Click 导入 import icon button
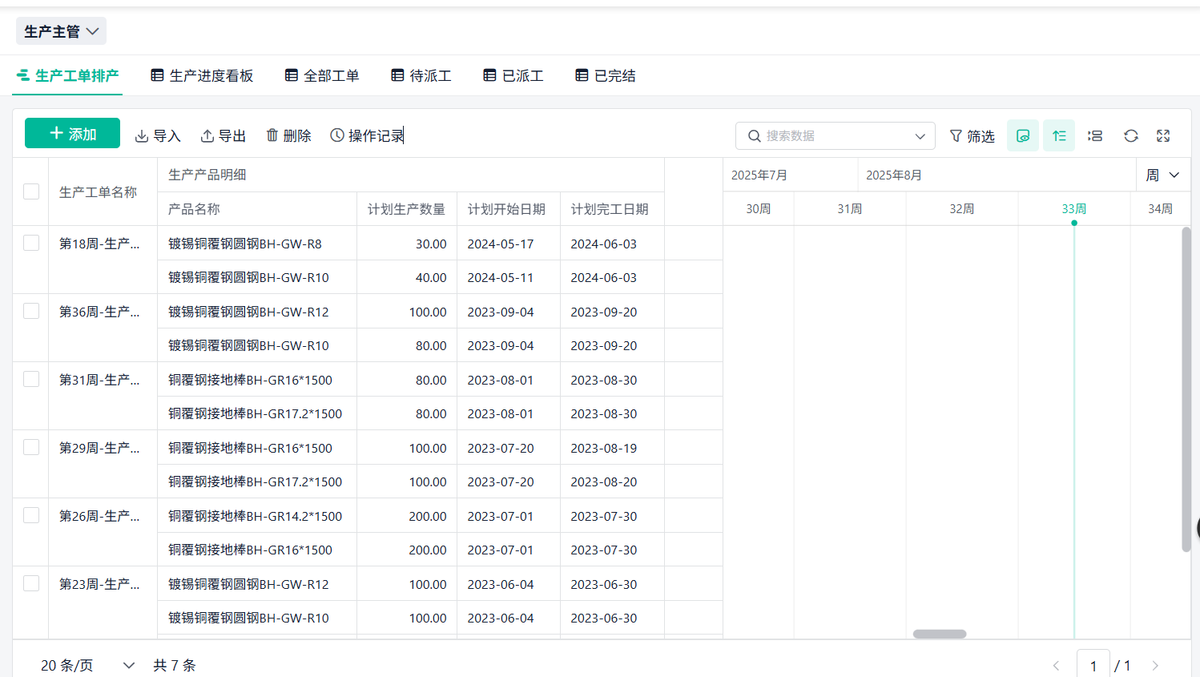The width and height of the screenshot is (1200, 677). (157, 136)
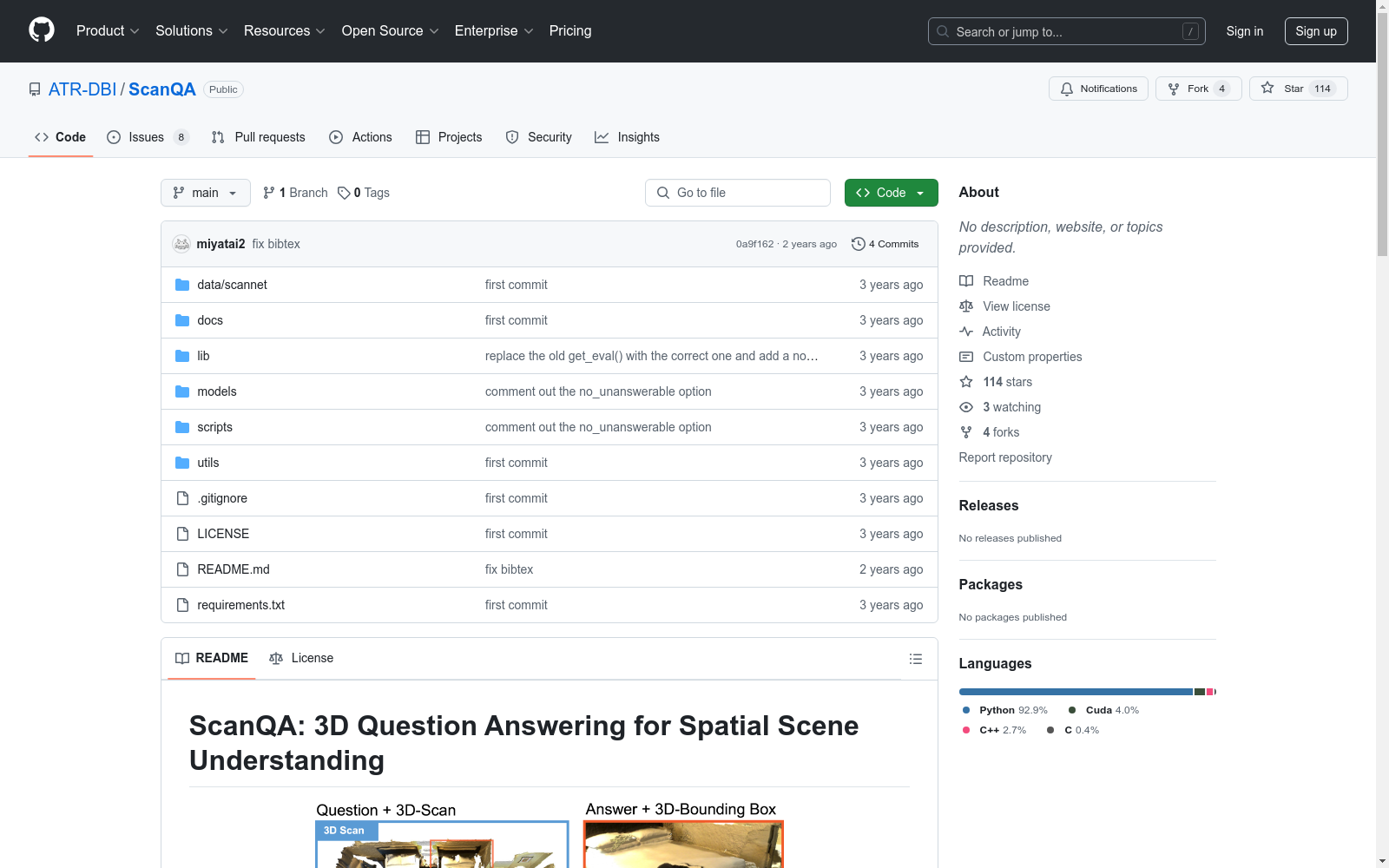Click the Tags label icon
Viewport: 1389px width, 868px height.
coord(344,193)
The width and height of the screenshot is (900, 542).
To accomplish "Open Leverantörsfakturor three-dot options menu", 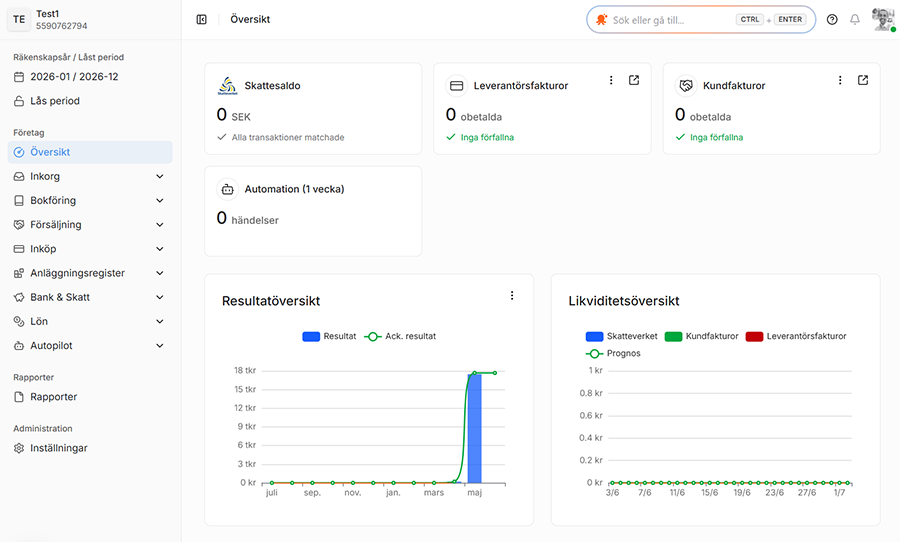I will [x=611, y=80].
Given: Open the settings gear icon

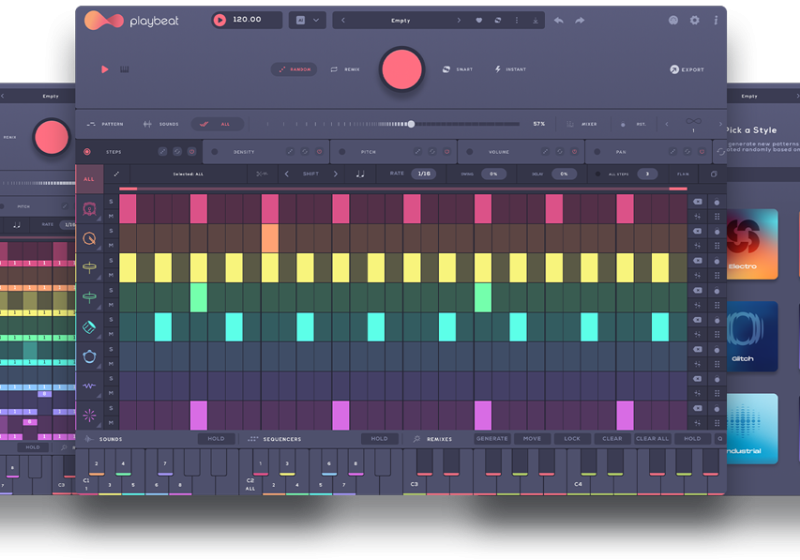Looking at the screenshot, I should pyautogui.click(x=695, y=20).
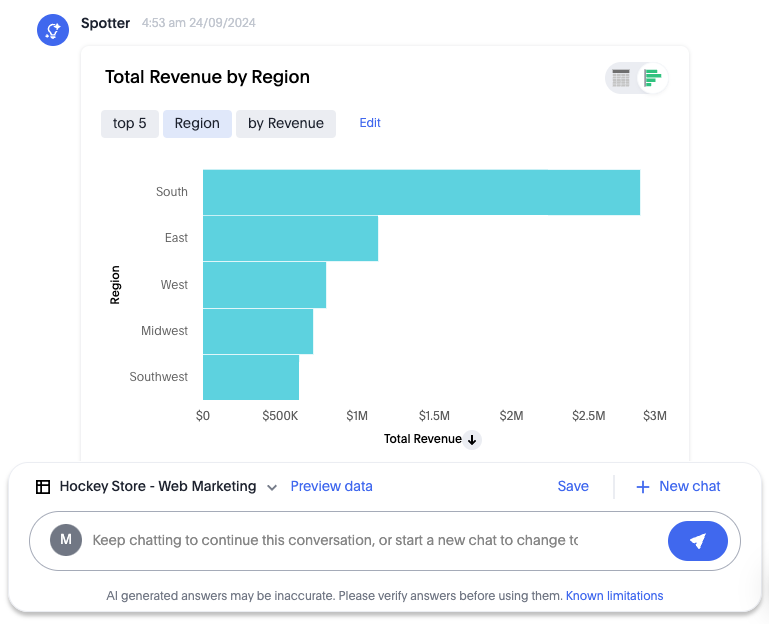Click the Total Revenue sort arrow
The width and height of the screenshot is (769, 624).
(473, 440)
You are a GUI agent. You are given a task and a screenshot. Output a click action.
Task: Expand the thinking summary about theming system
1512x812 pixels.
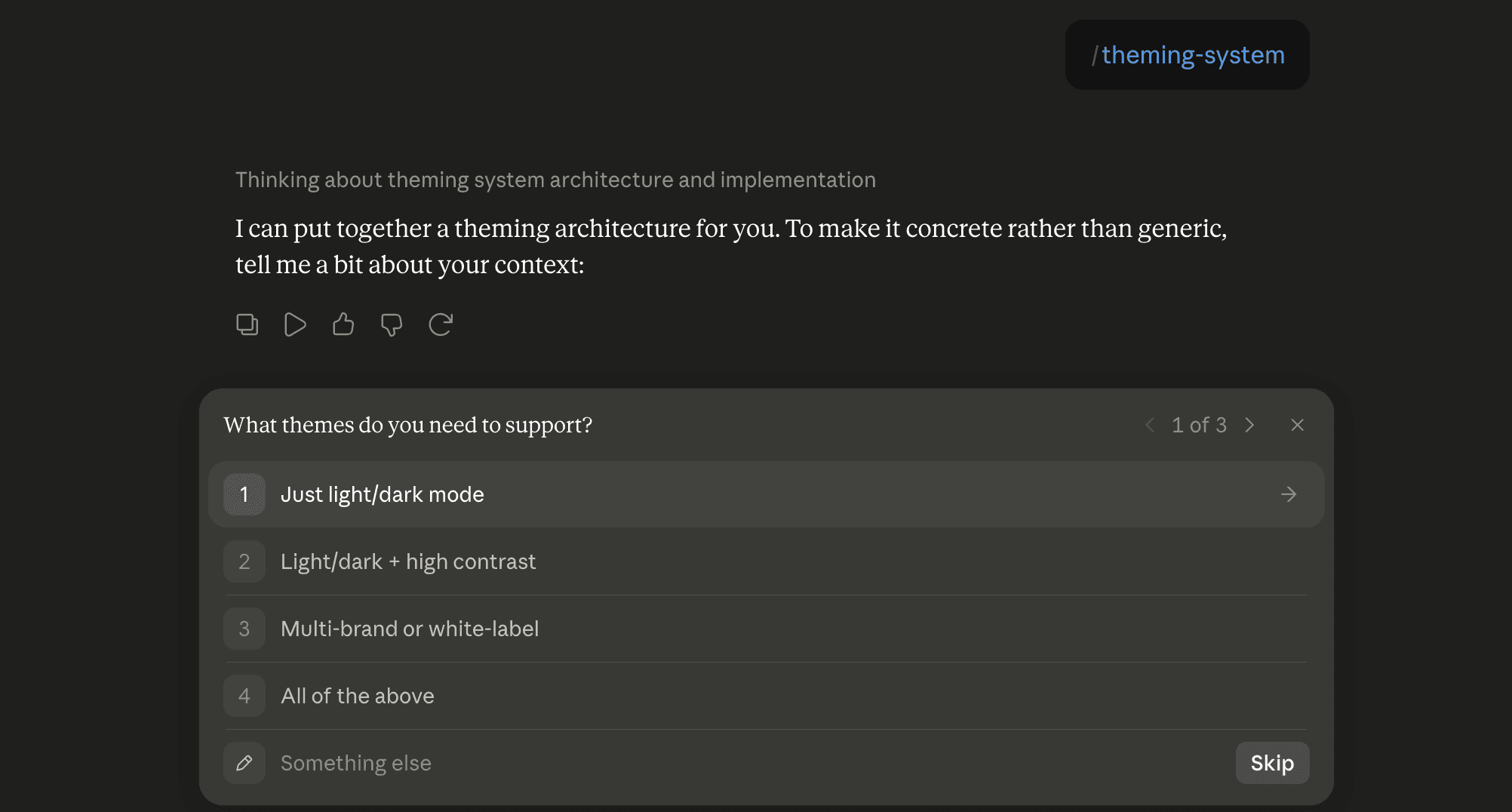[x=555, y=180]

+++

● **About this exercise**
Copying starts at the line containing "Given: Open the settings gear icon" and ends at the last line of the material above; repeat only those lines exactly and omit the pictures.

● **Answer space**
Given: Open the settings gear icon

Looking at the screenshot, I should pyautogui.click(x=695, y=20).
Click the Total Revenue sort arrow
The width and height of the screenshot is (769, 624).
(473, 440)
You are a GUI agent. You are given a task and a screenshot. Output a click action.
Task: Expand the thinking summary about theming system
1512x812 pixels.
[x=555, y=180]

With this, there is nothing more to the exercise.